How to build a Data Warehouse in Microsoft Fabric: A guide for data professionals

May 13, 2024

Extracting meaningful insights from a diverse data pool is daunting for data-driven organizations. Traditional data storage solutions often struggle to provide the necessary structure and arrangement for effective analysis. Here, Microsoft Fabric, with its data warehousing capabilities, offers a compelling solution to help you manage, store, and analyze your data.

Microsoft Fabric’s data warehouse is revolutionizing the traditional data warehouse concept by offering a unified and AI-powered platform for data management and analytics. This scalable platform allows organizations to break down data silos and consolidate their data assets into a single, cohesive repository to gain a comprehensive view of their data landscape.

Getting started with a data warehouse and creating your own warehouse in Fabric Microsoft is simple. This blog post explains the concepts of data warehouses in Microsoft Fabric and explores its multiple functionalities and offers a comprehensive guide to building your first warehouse within the Fabric ecosystem.
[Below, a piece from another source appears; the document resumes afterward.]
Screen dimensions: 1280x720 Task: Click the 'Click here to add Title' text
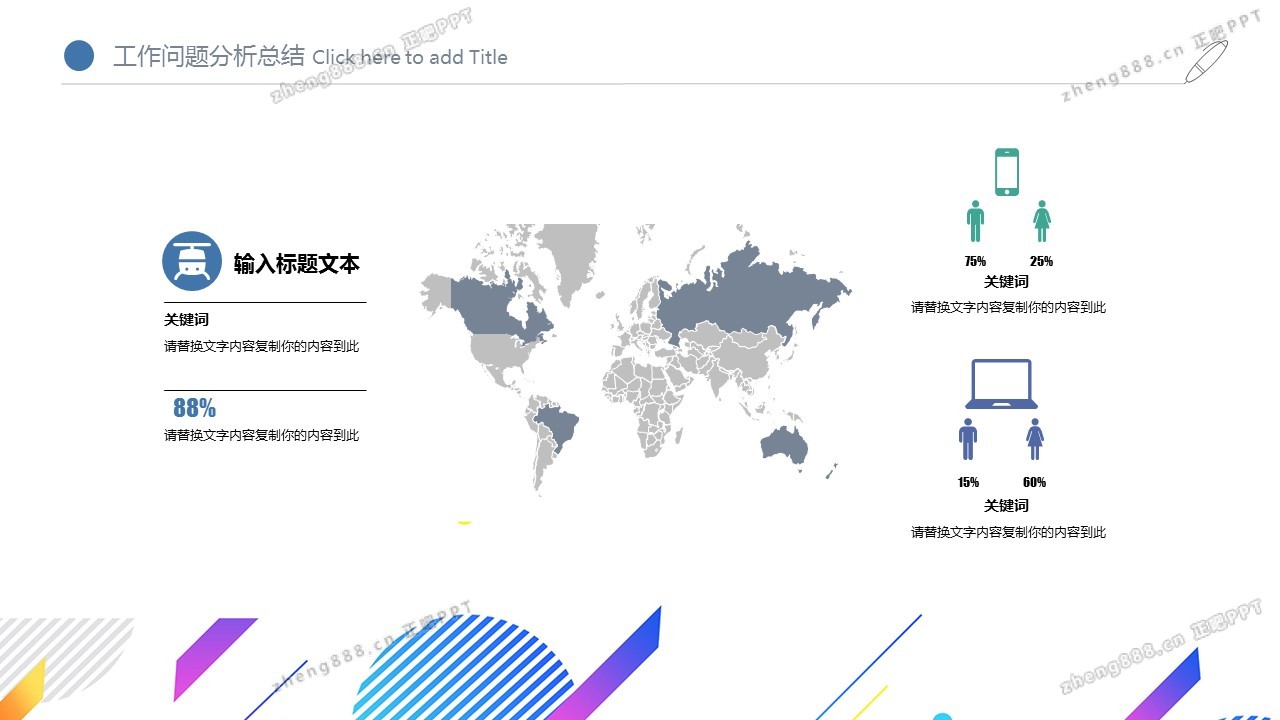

Data warehouse experience in Microsoft Fabric

The data warehouse in Microsoft Fabric is a fully managed, scalable, and highly available data warehouse that allows users to store and query data in the Lakehouse. With a user-friendly SaaS experience that seamlessly integrates with Power BI, a powerful Business Intelligence tool, for effortless analysis and reporting, warehouse in Fabric combines data lakes and warehouses to simplify the investment required for an organization’s analytical infrastructure.

With a data warehouse, users can create tables, load, transform, and query data through the Fabric portal and T-SQL commands. They can either use SQL to query and analyze the data or opt for Spark to handle data processing and the creation of machine learning models.

Within Fabric’s data warehouses, data engineers and analysts collaborate seamlessly within a unified environment. Data engineers build a structured layer (relational layer) on the Lakehouse, allowing analysts to use T-SQL and Power BI for thorough data exploration.

Further readings: Explore the key differences between data lake and data warehouse.

Types of Data Warehouse in Microsoft Fabric

Microsoft Fabric offers two distinct types of data warehousing. These includes the SQL analytics endpoint of the Lakehouse and Synapse Data Warehouse.

Type 1: SQL endpoint of the Lakehouse

Microsoft Fabric offers a unique feature: the SQL analytics endpoint. This endpoint essentially functions as a data warehouse automatically generated from Lakehouse in Microsoft Fabric. Users can seamlessly transition between two data access methods within the same Lakehouse:

  • Lake view: This view caters to data engineering and Apache Spark.
  • SQL view: The SQL analytics endpoint operates in read-only mode, with data modification exclusively accessible through the “Lake” view using Spark.

The SQL analytics endpoint within the Lakehouse offers a subset of SQL commands specifically designed for defining and querying data objects. However, data manipulation (create, update, delete) functionalities are not supported through this interface.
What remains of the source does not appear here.